Graças à sua madrinha, pelo menos ele o cria, o meu pai tornou-se forte, inteligente, cheio de vida, e, se exceptuarmos uma ou outra coisita duvidosa do ponto de vista do comportamento social, de que já aqui falei, sobretudo nos textos sobre África, foi um homem exemplar.
Toda a sua vida foi devoto a Nossa Senhora, deslocando-se a Fátima cada vez que vinha a Portugal. Se a vida lhe corria bem, a madrinha protegia-o; se lhe corria mal, a madrinha castigava-o de um qualquer pecado que deveria expiar em Fátima. Sempre lhe chamou a sua madrinha.

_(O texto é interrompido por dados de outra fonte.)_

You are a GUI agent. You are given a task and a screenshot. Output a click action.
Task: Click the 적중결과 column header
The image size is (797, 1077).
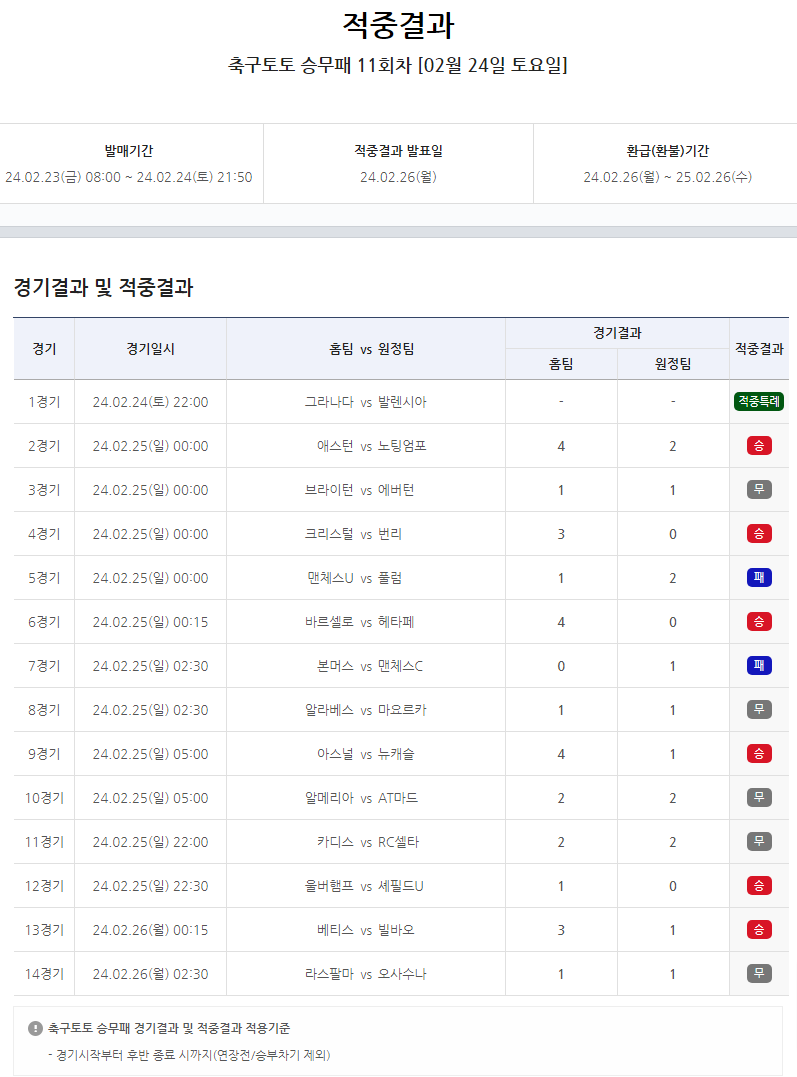[759, 349]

Quando o meu pai morreu, há seis anos, fui eu que lhe fechei na mão fria uma imagem muito bonita da Senhora, que a minha mãe tinha em casa, na mesa-de-cabeceira. "Para que ela o proteja", disse-me. Não questionei - eu nunca questionei a fé dos meus pais, mesmo quando recusei participar - e lembro-me de lha ter querido fechar na mão direita, que já não fechava. Apertei-lhe a mão grande e tisnada à volta da figura, com a minha, mas os dedos não se dobraram. A senhora não ficou, pois, totalmente encerrada no corpo do meu pai, como eu quis. Poderia ter fugido, se quisesse. Eu não sei se a Senhora existe, mas quis que algo, alguém protegesse o meu pai para sempre, já que eu não poderia fazê-lo mais - e fi-lo sempre mal.
Acreditar na Senhora é isto.
Ao longo da minha vida, e dos meus sucessivos períodos de fervor ou crise espiritual, tenho-me interrogado sobre os múltiplos segredos que envolvem os acontecimentos de Fátima, assunto pelo qual sou fascinada. A revelação dos segredos não explica o fenómeno. Adensa-o.
Não posso esconder que, embora esteja disposta a ouvir e considerar todas as teorias, estou convencida que, em 1917, aconteceu, de facto, naquela zona de Fátima, situada no triângulo da Bermudas português (Tomar-Fátima-Ourém), um fenómeno de natureza ainda desconhecida; é possível que os três pastores, entre outros, tenham sido suas testemunhas.
No entanto, milhares de questões nos meandros da história não fazem sentido. Lúcia, a sobrevivente, foi uma personagem crucial nisto tudo. Parece-me uma verdadeira madame de Merteuil à portuguesa, e pretendo dedicar alguma atenção a esta figura, em futuros postes. Conforme ia lendo as suas humildes e santas memórias, mais me convencia de que esta mulher manipulou mais do que uma santa deve, ou se atreve.
Amanhã, pretendo publicar e questionar, na medida do possível, as revelações contidas nos três segredos de Fátima.